Leadership is what we want. Choosing to defend an obvious-from-the-start ill-advised hand-off of Congressional responsibility to a President whose intel was being questioned from the beginning, and then refusing to acknowledge the base stupidity of that action does not qualify as leadership, and does not qualify one for the highest office in the land.

I am very tired of those covering their butts with “if I knew then what I know now” BS. How is it that so many of us without their privileged access knew from the very beginning that this was a bogus war begun on bogus premises and fought by bogus means?
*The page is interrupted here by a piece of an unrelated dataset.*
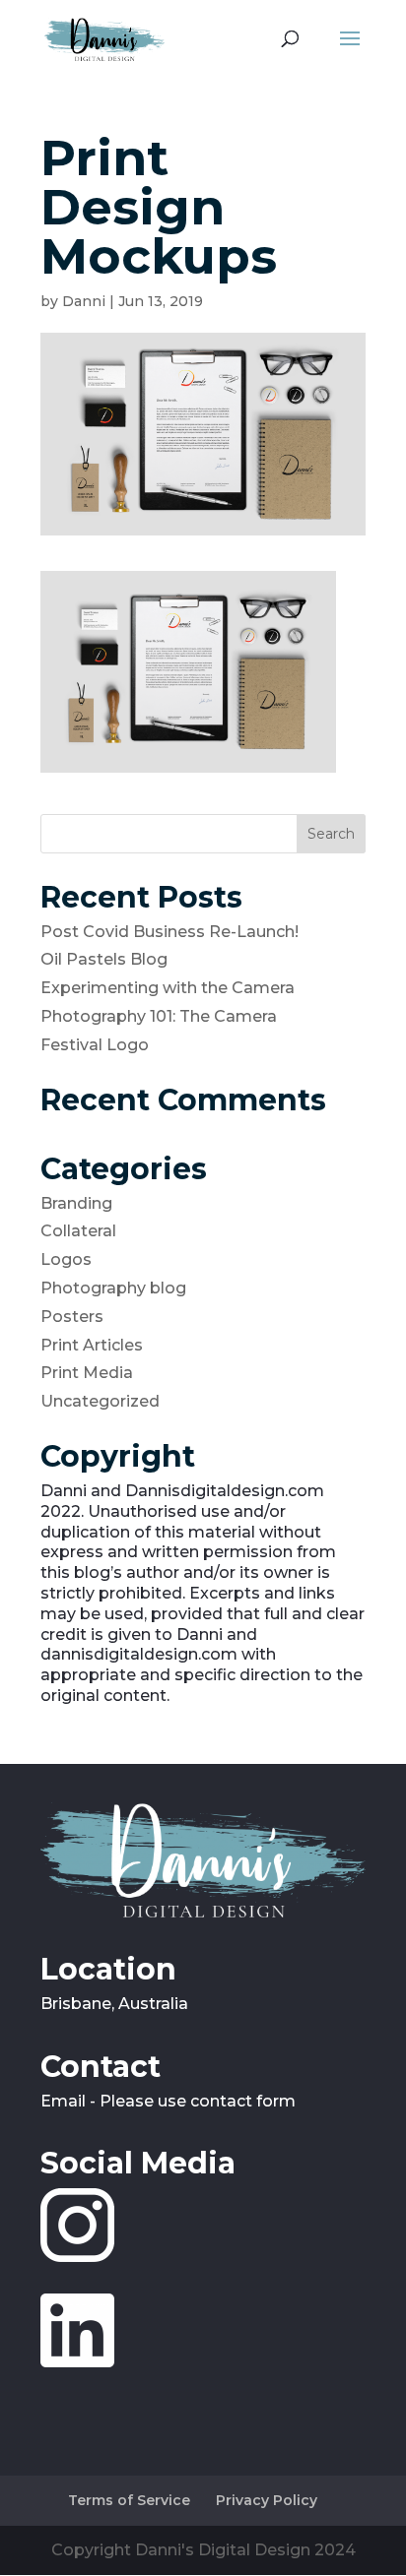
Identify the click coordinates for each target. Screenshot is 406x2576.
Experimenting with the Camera (167, 987)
We’re not psychic, but only careful readers of readily available documents.

It takes no courage to go along with the crowd. It does take courage to independently assess the evidence and then disagree with the crowd, and it takes courage to be a leader. Hillary Clinton does not have what it takes, if she does not even have the iota of courage needed to admit her mistakes.

Politics is all about image now, with the big argument in her campaign over how such an apology would play with the voters. Give me a break. And take some lessons from Barbara Lee.